• [Given exercise]:
Put every line of the items below into a Markdown table with two columns, Row and Line. Number the rows and leave out blank lines.

• [Given records]:
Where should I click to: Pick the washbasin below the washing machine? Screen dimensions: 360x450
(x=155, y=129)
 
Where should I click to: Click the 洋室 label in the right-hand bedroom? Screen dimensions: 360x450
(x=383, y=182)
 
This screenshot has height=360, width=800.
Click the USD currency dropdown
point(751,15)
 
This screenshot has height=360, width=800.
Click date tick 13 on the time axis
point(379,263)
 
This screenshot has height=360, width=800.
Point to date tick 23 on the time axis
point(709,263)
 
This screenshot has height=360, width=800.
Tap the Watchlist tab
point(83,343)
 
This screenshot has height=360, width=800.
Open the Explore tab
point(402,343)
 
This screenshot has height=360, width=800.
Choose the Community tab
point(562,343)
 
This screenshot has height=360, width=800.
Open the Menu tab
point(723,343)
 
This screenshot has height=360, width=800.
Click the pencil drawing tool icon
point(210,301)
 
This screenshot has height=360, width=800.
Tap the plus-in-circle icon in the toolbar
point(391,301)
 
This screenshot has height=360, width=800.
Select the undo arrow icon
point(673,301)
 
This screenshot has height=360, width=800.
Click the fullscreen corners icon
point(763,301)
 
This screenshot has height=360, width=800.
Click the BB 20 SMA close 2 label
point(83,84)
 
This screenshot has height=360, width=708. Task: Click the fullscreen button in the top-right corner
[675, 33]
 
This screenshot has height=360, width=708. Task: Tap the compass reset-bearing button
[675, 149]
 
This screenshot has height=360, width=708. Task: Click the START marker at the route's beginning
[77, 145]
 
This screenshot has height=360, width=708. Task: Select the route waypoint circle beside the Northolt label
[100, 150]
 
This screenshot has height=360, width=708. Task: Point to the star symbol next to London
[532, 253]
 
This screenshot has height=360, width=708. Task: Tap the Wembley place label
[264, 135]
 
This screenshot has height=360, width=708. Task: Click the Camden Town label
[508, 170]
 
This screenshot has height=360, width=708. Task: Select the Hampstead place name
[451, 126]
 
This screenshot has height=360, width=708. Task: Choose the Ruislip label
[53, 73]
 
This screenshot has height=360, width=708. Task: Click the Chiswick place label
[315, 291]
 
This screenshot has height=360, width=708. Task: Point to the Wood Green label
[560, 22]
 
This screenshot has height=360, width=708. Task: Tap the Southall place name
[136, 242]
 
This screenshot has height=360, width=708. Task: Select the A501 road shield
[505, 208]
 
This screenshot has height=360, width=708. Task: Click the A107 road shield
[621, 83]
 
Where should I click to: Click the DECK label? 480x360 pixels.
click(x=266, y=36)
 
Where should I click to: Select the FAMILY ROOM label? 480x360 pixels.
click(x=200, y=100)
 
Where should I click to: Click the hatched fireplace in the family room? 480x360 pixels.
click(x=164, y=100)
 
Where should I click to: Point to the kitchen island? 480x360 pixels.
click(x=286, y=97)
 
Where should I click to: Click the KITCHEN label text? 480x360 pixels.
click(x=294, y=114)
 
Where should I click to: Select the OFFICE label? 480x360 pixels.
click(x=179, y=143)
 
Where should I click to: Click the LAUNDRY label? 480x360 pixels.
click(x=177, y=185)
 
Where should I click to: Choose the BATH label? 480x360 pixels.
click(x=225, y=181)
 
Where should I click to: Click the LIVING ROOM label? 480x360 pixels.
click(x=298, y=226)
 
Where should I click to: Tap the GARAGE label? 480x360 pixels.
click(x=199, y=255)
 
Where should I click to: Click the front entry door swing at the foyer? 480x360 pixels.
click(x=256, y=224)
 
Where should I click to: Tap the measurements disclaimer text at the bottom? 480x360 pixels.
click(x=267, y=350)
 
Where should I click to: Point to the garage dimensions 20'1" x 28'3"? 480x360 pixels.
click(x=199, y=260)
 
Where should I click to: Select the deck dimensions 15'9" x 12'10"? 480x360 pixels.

• [In response]:
| Row | Line |
|---|---|
| 1 | Where should I click to: Pick the washbasin below the washing machine? Screen dimensions: 360x450 |
| 2 | (x=155, y=129) |
| 3 | Where should I click to: Click the 洋室 label in the right-hand bedroom? Screen dimensions: 360x450 |
| 4 | (x=383, y=182) |
| 5 | This screenshot has height=360, width=800. |
| 6 | Click the USD currency dropdown |
| 7 | point(751,15) |
| 8 | This screenshot has height=360, width=800. |
| 9 | Click date tick 13 on the time axis |
| 10 | point(379,263) |
| 11 | This screenshot has height=360, width=800. |
| 12 | Point to date tick 23 on the time axis |
| 13 | point(709,263) |
| 14 | This screenshot has height=360, width=800. |
| 15 | Tap the Watchlist tab |
| 16 | point(83,343) |
| 17 | This screenshot has height=360, width=800. |
| 18 | Open the Explore tab |
| 19 | point(402,343) |
| 20 | This screenshot has height=360, width=800. |
| 21 | Choose the Community tab |
| 22 | point(562,343) |
| 23 | This screenshot has height=360, width=800. |
| 24 | Open the Menu tab |
| 25 | point(723,343) |
| 26 | This screenshot has height=360, width=800. |
| 27 | Click the pencil drawing tool icon |
| 28 | point(210,301) |
| 29 | This screenshot has height=360, width=800. |
| 30 | Tap the plus-in-circle icon in the toolbar |
| 31 | point(391,301) |
| 32 | This screenshot has height=360, width=800. |
| 33 | Select the undo arrow icon |
| 34 | point(673,301) |
| 35 | This screenshot has height=360, width=800. |
| 36 | Click the fullscreen corners icon |
| 37 | point(763,301) |
| 38 | This screenshot has height=360, width=800. |
| 39 | Click the BB 20 SMA close 2 label |
| 40 | point(83,84) |
| 41 | This screenshot has height=360, width=708. Task: Click the fullscreen button in the top-right corner |
| 42 | [675, 33] |
| 43 | This screenshot has height=360, width=708. Task: Tap the compass reset-bearing button |
| 44 | [675, 149] |
| 45 | This screenshot has height=360, width=708. Task: Click the START marker at the route's beginning |
| 46 | [77, 145] |
| 47 | This screenshot has height=360, width=708. Task: Select the route waypoint circle beside the Northolt label |
| 48 | [100, 150] |
| 49 | This screenshot has height=360, width=708. Task: Point to the star symbol next to London |
| 50 | [532, 253] |
| 51 | This screenshot has height=360, width=708. Task: Tap the Wembley place label |
| 52 | [264, 135] |
| 53 | This screenshot has height=360, width=708. Task: Click the Camden Town label |
| 54 | [508, 170] |
| 55 | This screenshot has height=360, width=708. Task: Select the Hampstead place name |
| 56 | [451, 126] |
| 57 | This screenshot has height=360, width=708. Task: Choose the Ruislip label |
| 58 | [53, 73] |
| 59 | This screenshot has height=360, width=708. Task: Click the Chiswick place label |
| 60 | [315, 291] |
| 61 | This screenshot has height=360, width=708. Task: Point to the Wood Green label |
| 62 | [560, 22] |
| 63 | This screenshot has height=360, width=708. Task: Tap the Southall place name |
| 64 | [136, 242] |
| 65 | This screenshot has height=360, width=708. Task: Select the A501 road shield |
| 66 | [505, 208] |
| 67 | This screenshot has height=360, width=708. Task: Click the A107 road shield |
| 68 | [621, 83] |
| 69 | Where should I click to: Click the DECK label? 480x360 pixels. |
| 70 | click(x=266, y=36) |
| 71 | Where should I click to: Select the FAMILY ROOM label? 480x360 pixels. |
| 72 | click(x=200, y=100) |
| 73 | Where should I click to: Click the hatched fireplace in the family room? 480x360 pixels. |
| 74 | click(x=164, y=100) |
| 75 | Where should I click to: Point to the kitchen island? 480x360 pixels. |
| 76 | click(x=286, y=97) |
| 77 | Where should I click to: Click the KITCHEN label text? 480x360 pixels. |
| 78 | click(x=294, y=114) |
| 79 | Where should I click to: Select the OFFICE label? 480x360 pixels. |
| 80 | click(x=179, y=143) |
| 81 | Where should I click to: Click the LAUNDRY label? 480x360 pixels. |
| 82 | click(x=177, y=185) |
| 83 | Where should I click to: Choose the BATH label? 480x360 pixels. |
| 84 | click(x=225, y=181) |
| 85 | Where should I click to: Click the LIVING ROOM label? 480x360 pixels. |
| 86 | click(x=298, y=226) |
| 87 | Where should I click to: Tap the GARAGE label? 480x360 pixels. |
| 88 | click(x=199, y=255) |
| 89 | Where should I click to: Click the front entry door swing at the foyer? 480x360 pixels. |
| 90 | click(x=256, y=224) |
| 91 | Where should I click to: Tap the measurements disclaimer text at the bottom? 480x360 pixels. |
| 92 | click(x=267, y=350) |
| 93 | Where should I click to: Point to the garage dimensions 20'1" x 28'3"? 480x360 pixels. |
| 94 | click(x=199, y=260) |
| 95 | Where should I click to: Select the deck dimensions 15'9" x 12'10"? 480x360 pixels. |